#### TO DO:
Switch "star icon" to "star button" in the material that begins at the line containing "At what coordinates" and stops after the line containing "pyautogui.click(x=872, y=101)". Give only those lines, omit the pictures, and keep everything else the same.

#### EXERCISE INPUT:
>> START

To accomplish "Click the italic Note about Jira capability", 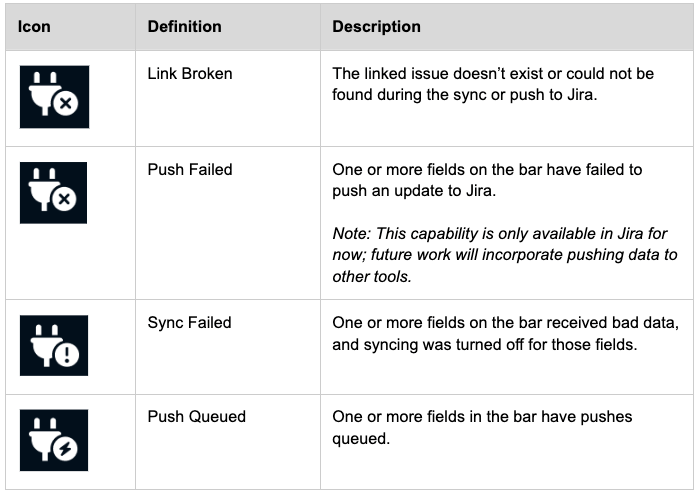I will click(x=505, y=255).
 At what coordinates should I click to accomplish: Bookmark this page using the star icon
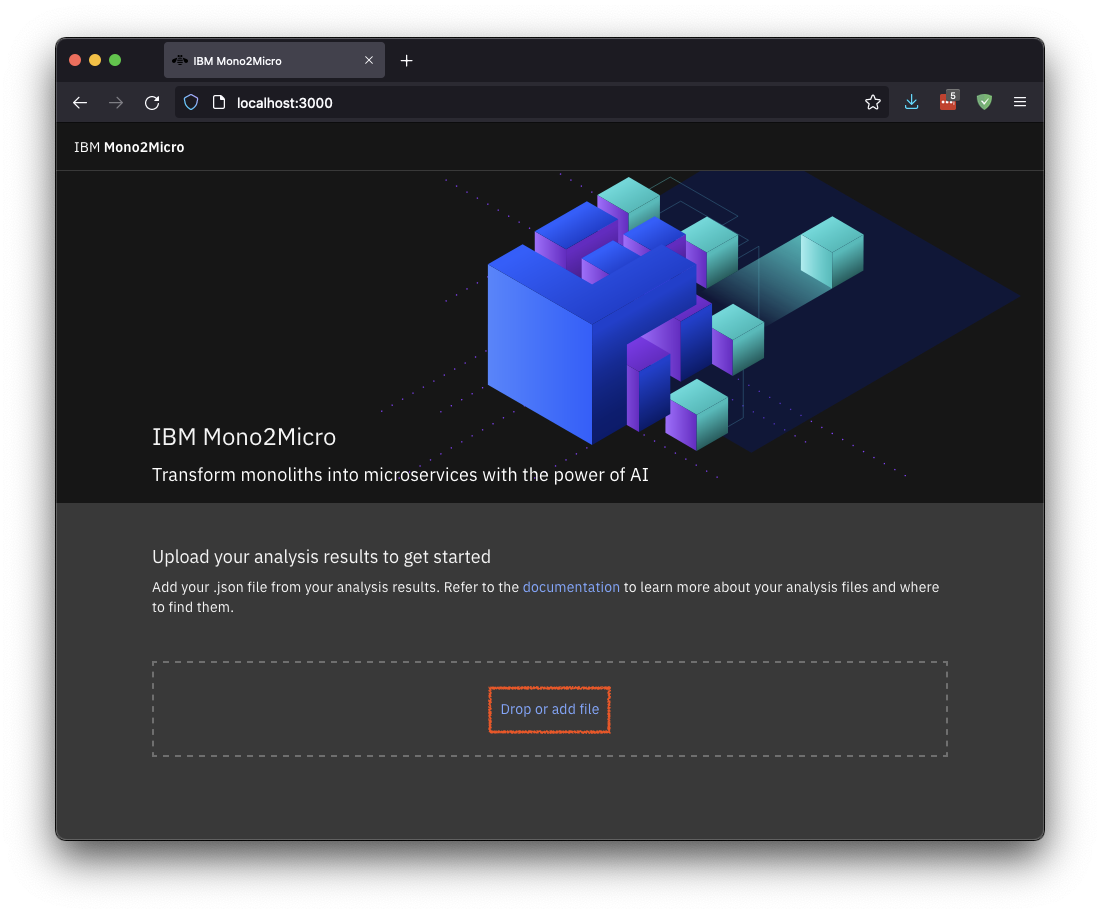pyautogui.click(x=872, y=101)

>> END
>> START

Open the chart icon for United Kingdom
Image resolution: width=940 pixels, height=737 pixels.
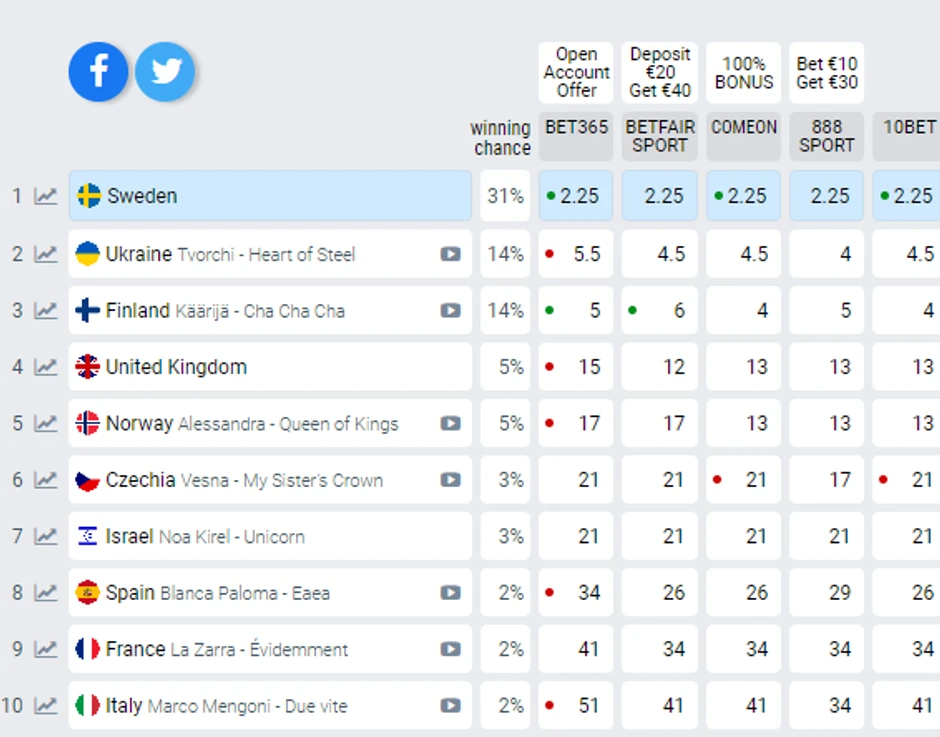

>> END

#### TASK ANSWER:
 At what coordinates should I click to accomplish: Bookmark this page using the star button
pyautogui.click(x=872, y=101)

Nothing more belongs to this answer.